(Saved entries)
—————
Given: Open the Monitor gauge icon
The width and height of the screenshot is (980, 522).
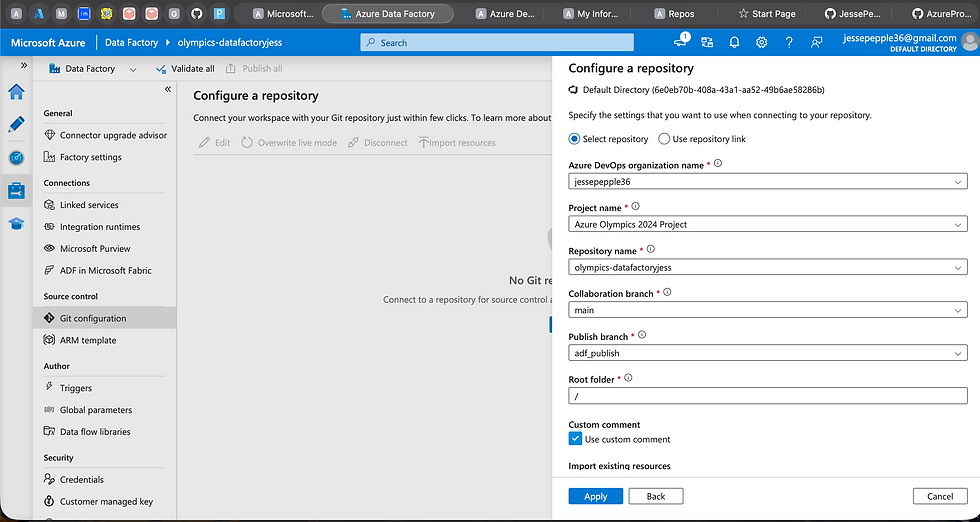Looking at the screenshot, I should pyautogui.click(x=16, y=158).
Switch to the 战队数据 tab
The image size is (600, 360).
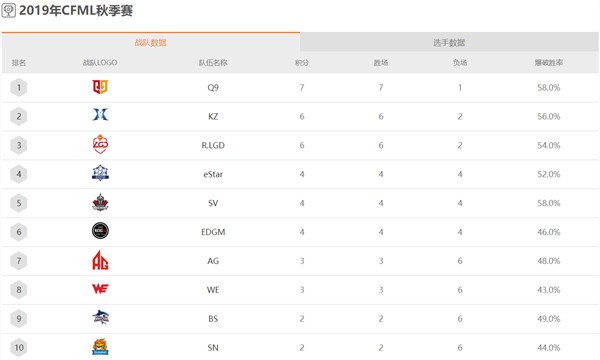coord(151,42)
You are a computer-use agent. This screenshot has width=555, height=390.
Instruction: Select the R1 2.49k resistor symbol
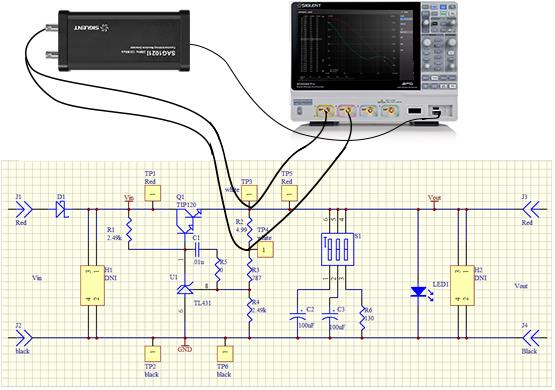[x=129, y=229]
—————
#### [GOAL OF THE EXERCISE]
All of the lines above must be printed again exactly, and no picture may appear in the copy.

#### [SOLVED EXERCISE]
Given: Open the Monitor gauge icon
The width and height of the screenshot is (980, 522).
Looking at the screenshot, I should pyautogui.click(x=16, y=158).
Switch to the 战队数据 tab
The image size is (600, 360).
coord(151,42)
You are a computer-use agent. This screenshot has width=555, height=390.
Instruction: Select the R1 2.49k resistor symbol
[x=129, y=229]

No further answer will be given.